As I entered the Palestinian prisoners’ section, all the Palestinian girls were cleaning the cells and the long corridor between them. When I entered, they all came to greet me with encouraging smiles. They walked along the corridor, surrounding me. That moment I felt all the fear disappear. I felt safe, I wanted to hug all of them, I wanted to ask them a million questions about this prison. But the guard kept pushing me; she stopped at a big metal grey door numbered 41, she pushed me inside and locked the door behind her. As soon as the door was locked, the tiny window in the big grey door was filled with friendly faces, as one by one the girls came to this window to talk to me and encourage me. I began to put faces to many names I had heard of, women who were considered big heroes. The lovely smiley face of [End Page 547] Aisha Odeh; the sharp, powerful features of Rasmiya Odeh; the huge, beautiful brown eyes of Maryam Shahksheer; the playful, childish face of Aida Sa’d; Fatima Bernawai, the first woman to be arrested after the occupation, legendary for her heroic actions; the happy face of Nahla Abboushi, who was from Jenin but whom I had never met before; and the beautiful round face of Samia Mustafa, who told me that she was my cell mate.

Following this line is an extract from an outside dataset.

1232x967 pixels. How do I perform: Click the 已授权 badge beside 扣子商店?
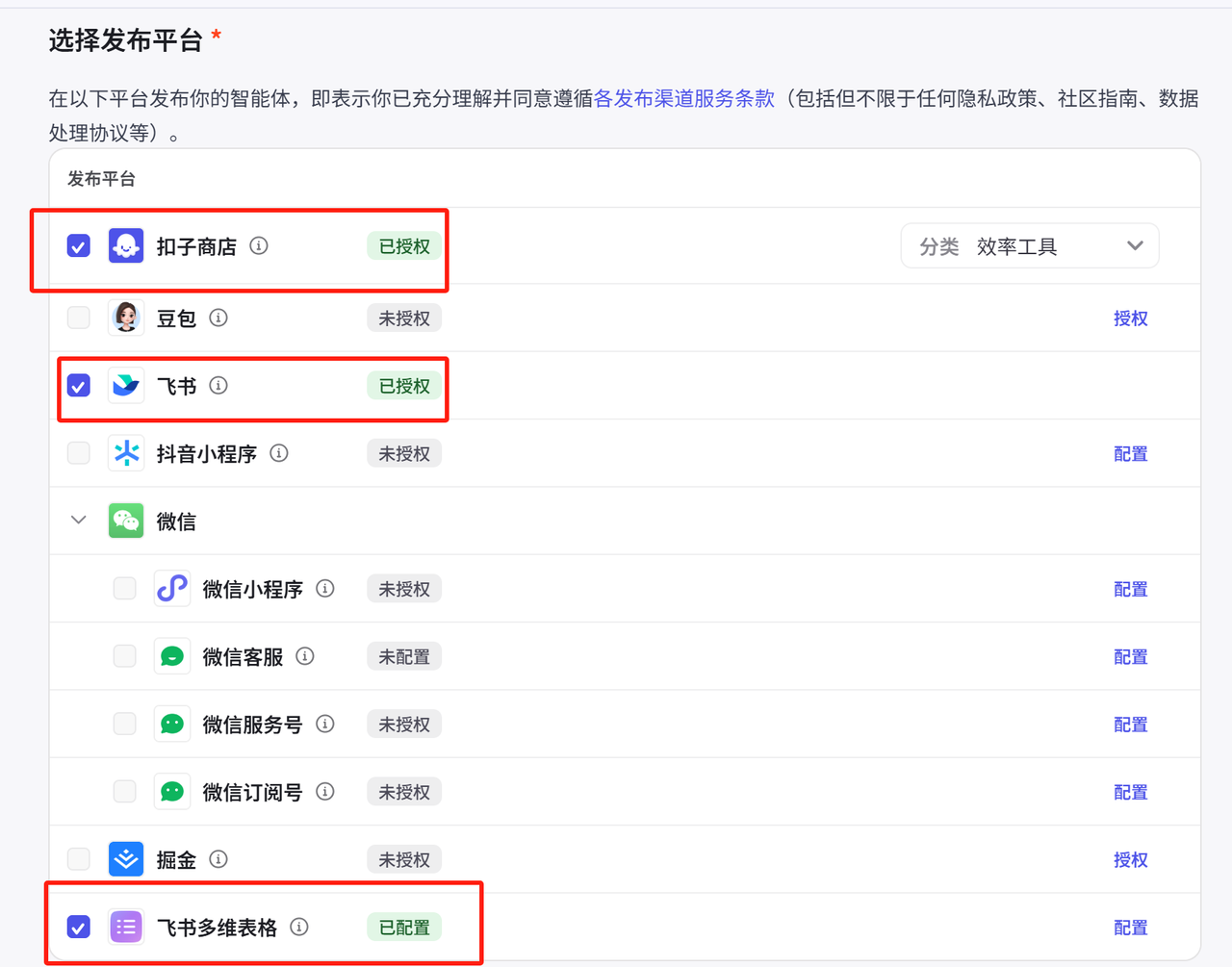(403, 245)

They all tried to make me welcome and ease my fears.

They helped me join the daily routine of prison and join their discussions.

These women whom I came to know and love, these women who became part of me for better and for worse, stood by me. Their names and faces will forever remain printed with letters of gold in my heart.

Little by little I began to get used to the daily routine of prison life, and each step of the way my comrades were there to guide and help me.

In prison we had to work, because if we didn’t, we were locked in our cells for twenty-three hours and forbidden to go out in the yard except for one hour each day. We worked for seven hours a day and in return we received a few pennies (literally a few) which were put in our account to buy things from the prison canteen—coffee, tea, unfiltered cigarettes, and toothpaste.

During my three years in prison I was kicked out of almost every job I had. My first job was to make wooden clothes pegs. We would sit for seven hours in front of a gadget at a table in which we put both ends of the wooden legs of the clothes peg; in the middle we fixed the iron spring and when we pushed a handle downwards, the peg was ready. It was one of the most boring and tedious jobs I have ever had. A guard watched us all the time and it was entirely up to her to allow us to talk or order us to be silent.

These times (almost every day), while my hands did the mechanical movements, I let my mind wander. I invented a few places where I could escape to when doing this job or when things got tough or when I was punished and locked in isolation cell. I went to my special island and I put myself in such a state that I could actually feel the warm sand under my feet and the sun touch my face, hear the waves singing specially for me, and taste the salt on my lips.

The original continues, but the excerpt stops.